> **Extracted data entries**
········
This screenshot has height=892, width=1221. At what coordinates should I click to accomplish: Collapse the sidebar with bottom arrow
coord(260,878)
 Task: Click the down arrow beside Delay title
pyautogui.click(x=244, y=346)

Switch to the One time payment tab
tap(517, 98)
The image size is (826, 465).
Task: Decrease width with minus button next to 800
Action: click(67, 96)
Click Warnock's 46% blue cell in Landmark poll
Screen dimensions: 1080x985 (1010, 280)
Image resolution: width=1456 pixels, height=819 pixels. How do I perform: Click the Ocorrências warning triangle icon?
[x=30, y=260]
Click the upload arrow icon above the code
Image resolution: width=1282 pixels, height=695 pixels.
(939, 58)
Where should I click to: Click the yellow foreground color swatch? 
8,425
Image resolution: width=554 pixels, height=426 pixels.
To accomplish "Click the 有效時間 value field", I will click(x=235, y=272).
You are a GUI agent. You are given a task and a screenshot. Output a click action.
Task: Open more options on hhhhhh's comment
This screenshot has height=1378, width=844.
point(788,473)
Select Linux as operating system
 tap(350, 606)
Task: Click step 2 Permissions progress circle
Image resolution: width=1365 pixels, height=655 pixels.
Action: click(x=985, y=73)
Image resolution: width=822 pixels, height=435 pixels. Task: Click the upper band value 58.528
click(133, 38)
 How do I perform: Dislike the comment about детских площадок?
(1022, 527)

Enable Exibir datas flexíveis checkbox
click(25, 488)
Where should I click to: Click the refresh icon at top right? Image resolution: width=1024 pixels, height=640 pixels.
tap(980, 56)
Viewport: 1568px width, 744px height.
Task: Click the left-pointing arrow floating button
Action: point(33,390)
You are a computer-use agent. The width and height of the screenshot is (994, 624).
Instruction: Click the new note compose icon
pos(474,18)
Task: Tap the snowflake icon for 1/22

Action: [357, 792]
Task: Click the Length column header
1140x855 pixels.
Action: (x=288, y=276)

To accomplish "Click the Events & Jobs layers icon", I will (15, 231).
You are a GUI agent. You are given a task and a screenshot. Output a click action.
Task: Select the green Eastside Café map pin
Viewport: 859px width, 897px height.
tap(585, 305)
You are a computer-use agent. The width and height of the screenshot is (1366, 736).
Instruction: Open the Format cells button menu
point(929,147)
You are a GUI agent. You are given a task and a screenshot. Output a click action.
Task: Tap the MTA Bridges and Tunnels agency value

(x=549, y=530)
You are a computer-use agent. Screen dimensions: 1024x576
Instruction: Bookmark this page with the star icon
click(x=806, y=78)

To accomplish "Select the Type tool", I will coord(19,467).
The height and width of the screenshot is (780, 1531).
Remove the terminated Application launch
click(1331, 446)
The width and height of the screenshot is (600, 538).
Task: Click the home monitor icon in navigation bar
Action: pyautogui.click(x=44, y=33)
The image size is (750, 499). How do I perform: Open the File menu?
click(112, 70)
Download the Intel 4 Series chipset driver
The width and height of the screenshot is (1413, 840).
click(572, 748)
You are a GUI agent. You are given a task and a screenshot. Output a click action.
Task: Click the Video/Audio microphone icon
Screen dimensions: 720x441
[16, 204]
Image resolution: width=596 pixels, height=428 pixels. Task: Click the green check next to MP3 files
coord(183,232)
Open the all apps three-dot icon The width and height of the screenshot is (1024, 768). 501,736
········
> **PROBLEM STATEMENT**
Take every line from the data above that holds "computer" and copy it out.

> **EXPECTED ANSWER**
You are a computer-use agent. The width and height of the screenshot is (994, 624).
You are a computer-use agent. The width and height of the screenshot is (1366, 736).
You are a computer-use agent. Screen dimensions: 1024x576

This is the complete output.